Your natural response to a massive sell-off may be to “do something,” especially since so much of your wealth, and ability to comfortably retire, is tied to the returns of various investments, including stocks.

And it’s easy to get lost in the daily maelstrom. Equities are now caught in a downward spiral, for instance, as market observers fear higher inflation, driven by slightly higher wages, may lead to more Federal Reserve interest rate hikes than previously anticipated. Increased borrowing costs, also reflected in the sell-off of 10-year Treasuries, are giving investors pause, while others might simply be taking some capital gains after indexes broke one all-time high after another.

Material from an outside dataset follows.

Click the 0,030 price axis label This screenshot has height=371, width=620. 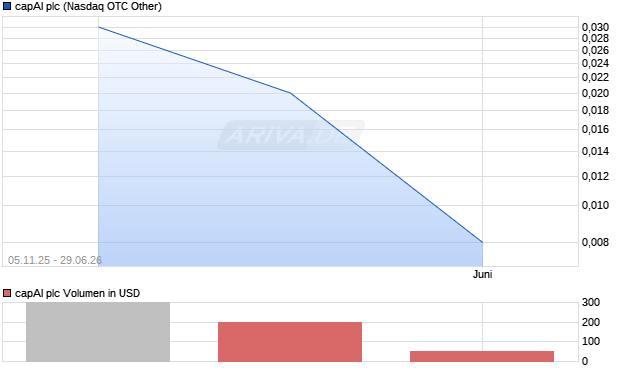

Still, responding to the goings-on in Washington, or even major economic events like Britain voting to leave the European Union, by selling stocks is hardly ever a good idea, even if you’ve grown accustomed to ever-increasing stock prices. Here’s why.

Investors tricked into action

Investors have this nasty habit of buying high and selling low.

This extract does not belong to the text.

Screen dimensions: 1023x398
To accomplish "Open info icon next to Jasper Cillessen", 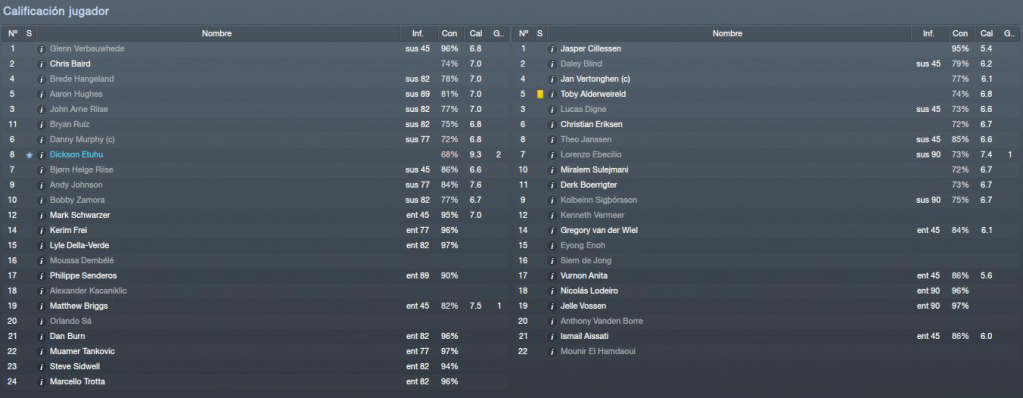I will pyautogui.click(x=552, y=49).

In 2016, for example, the S&P 500 gained 12 percent — a healthy return for a bull market as old as this one. You must have made out nicely, right? Well, not so much.

The average stock mutual fund investor, according to the latest Quantitative Analysis of Investor Behavior report by market research firm DALBAR, gained only 7.3 percent. That’s a pretty sizable gap. What’s going on?

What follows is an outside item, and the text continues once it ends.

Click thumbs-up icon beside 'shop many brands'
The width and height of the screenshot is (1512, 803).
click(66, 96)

Well, according to DALBAR, investors trailed significantly in January, then again in November and December. January was when stocks got off to their worst performance start to a year ever thanks to slow economic growth in China. The end of the year dovetailed with the so-called “Trump bump” in stock prices, despite analysts predicting Armageddon should Trump actually make it to the White House.

Basically, investors got psyched out by the news and made bad bets on what that news would mean for stock prices.

Losing is painful

Reacting to market ups-and-downs belies what financial planners tell you to do. Stock prices will rise and fall, but they’ll mostly gain over the long haul. The only way to profit off long-term returns is to keep your money working for you, even when the sky looks like it’s falling.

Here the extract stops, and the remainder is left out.